* [Texte fourni]:
------------------------

C’est aussi récemment au nom de ces tabous et de ces interdits que l’on
a pu brûler vive une jeune fille, jugée trop légère, dans un local à
poubelle. Ce système oppressif, inégalitaire, patriarcal, guide également
des pratiques coutumières telles que les mariages forcés, les retraits
scolaires précoces des jeunes filles, les violences, etc.
Mais cela est un autre débat. L’école doit donc affirmer la loi et les
principes inviolables de la République que sont l’égalité et la liberté.
La République autorise à chacun de conserver ses traditions et sa culture,
mais celles-ci ne peuvent en aucun cas devenir les fondements de la loi.
Deuxièmement, le
voile est communautariste. C’est l’affichage d’une appartenance
religieuse, donc d’une différence qui confine au particulier. Or l’école
est un espace partagé où prime avant tout le vivre ensemble. La neutralité
est seule garante de l’universalité et de la paix scolaire.
Jamais, il y a
quelques années, on aurait vu sur les murs d’une école ou d’une
université des graffitis antisémites – j’ai vu cela récemment à Asnières
– tels que : « Dommage que les fours soient éteints ».
Ou encore, comme le signalait un directeur d’établissement que nous avons
auditionné au Haut conseil à l’intégration, des jeunes maghrébins
faire le signe de l’égorgement à des camarades qui ne pratiquaient pas
le jeûne du ramadan. Toutes ces choses sont insupportables dans
l’enceinte de l’école de la République. Il s’agit d’une tendance
extrêmement dangereuse qui consiste par ailleurs à pousser les individus
à se définir au travers de croyances et de pratiques qui concernent leur
vie privée. Des familles turques disent maintenant devoir être obligées
de se justifier devant leurs coreligionnaires s’ils n’imposent pas à
leur fille de se voiler à l’école. Des présidents d’association
disent aussi que des discussions malsaines s’instaurent, comme celle de
savoir si on est moins bon musulman lorsqu’on ne lutte pas contre l’école
pour y imposer le voile. Ce sont des propos que j’entends de la bouche de
musulmans pratiquants, présidents d’association cultuelles, et non pas de
laïcs convaincus.

------------------------

* [Lignes enregistrées]:
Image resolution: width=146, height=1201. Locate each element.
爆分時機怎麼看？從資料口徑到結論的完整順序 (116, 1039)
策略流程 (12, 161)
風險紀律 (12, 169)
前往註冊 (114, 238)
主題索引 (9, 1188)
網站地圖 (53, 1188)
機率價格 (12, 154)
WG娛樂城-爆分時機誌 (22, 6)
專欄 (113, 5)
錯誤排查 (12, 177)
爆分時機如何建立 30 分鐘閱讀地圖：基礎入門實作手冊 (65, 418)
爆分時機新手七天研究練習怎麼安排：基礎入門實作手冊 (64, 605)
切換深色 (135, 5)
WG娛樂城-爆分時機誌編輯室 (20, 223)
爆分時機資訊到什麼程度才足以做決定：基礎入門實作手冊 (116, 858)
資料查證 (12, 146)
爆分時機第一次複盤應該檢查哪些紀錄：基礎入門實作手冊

------------------------

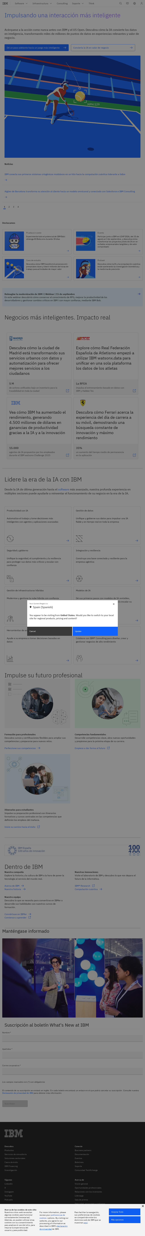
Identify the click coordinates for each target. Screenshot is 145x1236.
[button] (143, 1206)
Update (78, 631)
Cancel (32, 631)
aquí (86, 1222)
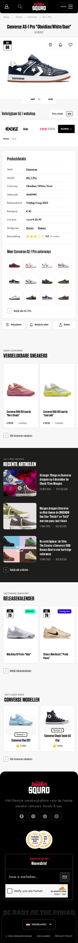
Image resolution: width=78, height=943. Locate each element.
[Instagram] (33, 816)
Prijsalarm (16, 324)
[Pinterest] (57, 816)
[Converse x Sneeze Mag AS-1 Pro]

------------------------

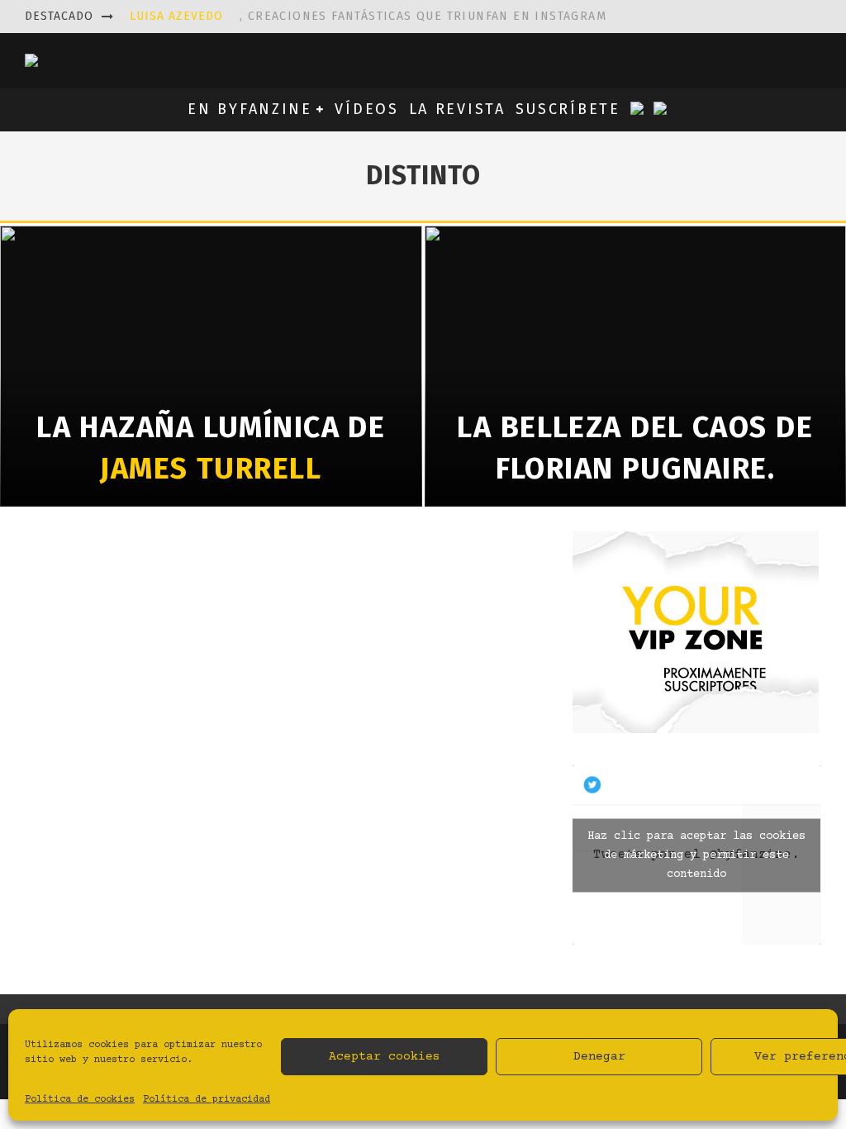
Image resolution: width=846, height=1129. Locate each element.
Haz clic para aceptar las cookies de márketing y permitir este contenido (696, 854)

------------------------

* [Consignes]:
1 – Recopiez le passage du texte sur le voile à l'école compris entre « C’est aussi récemment » et « les violences, etc. », bornes incluses.
2 – Rédigez la suite du texte sur le voile à l'école, en reprenant juste après sa dernière phrase.

* [Les résultats]:
1 –
C’est aussi récemment au nom de ces tabous et de ces interdits que l’on
a pu brûler vive une jeune fille, jugée trop légère, dans un local à
poubelle. Ce système oppressif, inégalitaire, patriarcal, guide également
des pratiques coutumières telles que les mariages forcés, les retraits
scolaires précoces des jeunes filles, les violences, etc.

2 –
Le port d’insignes
religieux à l’école pousse aussi à l’identification de la différence
et contraint les individus à se positionner. Le résultat est un amalgame
entre le culturel et le religieux. Au fil du temps, les structures publiques
ont considérablement réduit les aides aux actions sur les « cultures
d’origine », sous prétexte qu’elles n’entraient pas dans le
champ de l’intégration. Pourtant, on va encourager aujourd’hui des
associations cultuelles – sous couvert de la loi de 1901 – au nom de la
préservation de la culture réduite à la seule dimension religieuse – au
lieu de laisser s’exprimer la diversité. Si je suis différente parce que
je crois autrement, nos pratiques nous séparent. Alors que la diversité
culturelle, elle, est facteur de richesses, de connaissances, de partage et
de complicité.
L’école doit
former l’esprit critique en donnant de la connaissance sur les religions.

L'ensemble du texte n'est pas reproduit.